World-class compensation in return for third-world performance. You should be kissing the ground that you have it so good.

Ed Davis
Ed Davis
12 years ago

thinkaboutit Relax, the apartment line was a joke! Your right, no one is forcing us to work here. Unfortunately, I saw this philosophy take hold in the school system my son attended. Many of the good young teachers, in the critical areas of math and science, left for better paying jobs. This is beginning to happen in Tiverton. Justin……… I know I have little chance of changing your stance. If you had read a little deeper into my comments on the TCC you would see I was stating what I have heard people say. I do not think anyone’s right to speak their voice depends on how long they have lived here. I was simply stating that you should know you will encounter resentment. If I were in the TCC, I would expect it. It’s like me posting on this site. I know I need thick skin to posts my comments in this blog with the likes of you, Monique and thinkaboutit. As far as your test score arguments…. It is the way schools are evaluated. We have to live with it. However, there is one big flaw in the way RI tests, Unlike Massachusetts, which offers the child scholarship money for high achievement, RI offers the students, nothing. We often forget the key component in testing: the nature of the students. I have worked for 31 years. If we offered our students, some immediate gratification, for test score performance, they would perform better. Students today have SAT’s, senior project, varsity sports, clubs, activities, social lives, and part time jobs. Many could care less about NECAP. I have supervised these tests. Students will state, “I don’t care about this test, I don’t get anything for doing well.” I would like to see more data on how we arrive at the… Read more »

Justin Katz
12 years ago

I have supervised these tests. Students will state, “I don’t care about this test, I don’t get anything for doing well.”

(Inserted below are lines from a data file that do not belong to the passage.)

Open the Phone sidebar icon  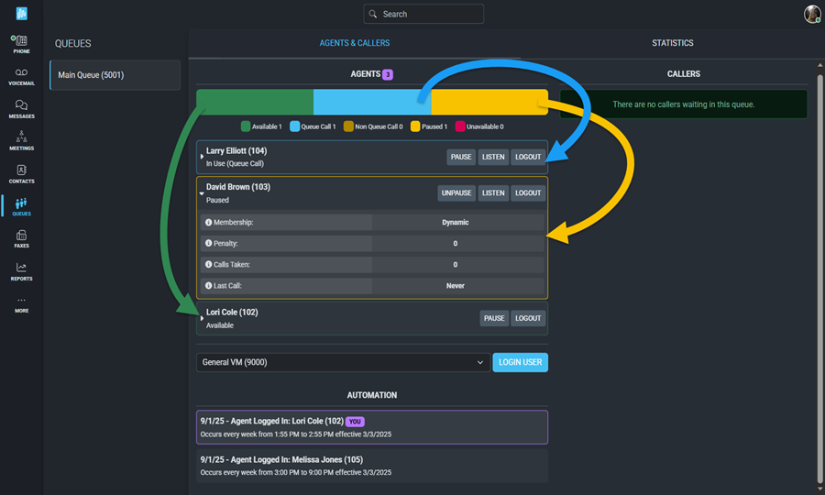tap(21, 43)
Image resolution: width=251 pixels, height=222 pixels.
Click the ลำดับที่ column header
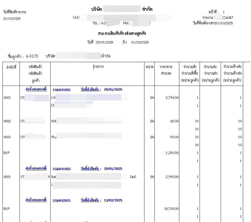pyautogui.click(x=11, y=67)
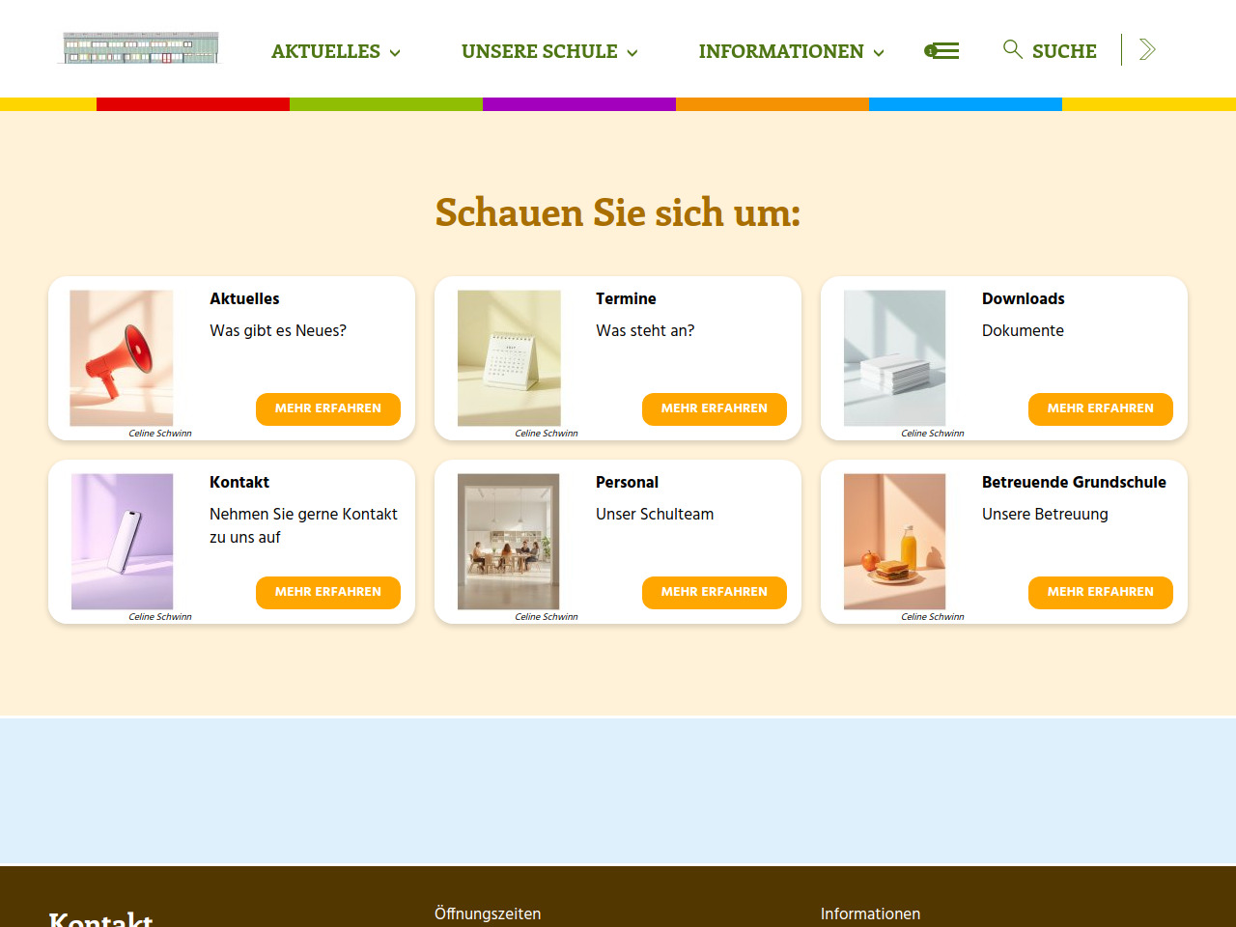Click the SUCHE search label
The width and height of the screenshot is (1236, 927).
(1064, 51)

Could the hammered message from supporters of the current system that standardized tests mean nothing have anything to do with that?

I’d like to see other areas evaluated. Dropout rate, SAT’s, NEASC results, percentage of students going on to post graduate studies are all better indicators of a school systems ability to educate!

I can’t quickly find the numbers, just now, on dropouts, but my recollection is that Rhode Island doesn’t do very well. I also can’t speak to NEASC and post-grad data. I have, however, recently spent some time with SAT data and found the following (limiting inquiry to the 16 states that have a greater than 60% participation rate in the SATs:

We’ve got an average median income, but the fifth highest public school teacher pay, the second highest private school student percentage, and the third lowest public school cumulative SAT score (despite the sixth highest private school cumulative SAT score).

It’s interesting to note that, among these states, public teacher compensation correlates more closely with private school test scores than public school test scores. I’d note that experience tells me that y’all are much better paid than the private-sector teachers.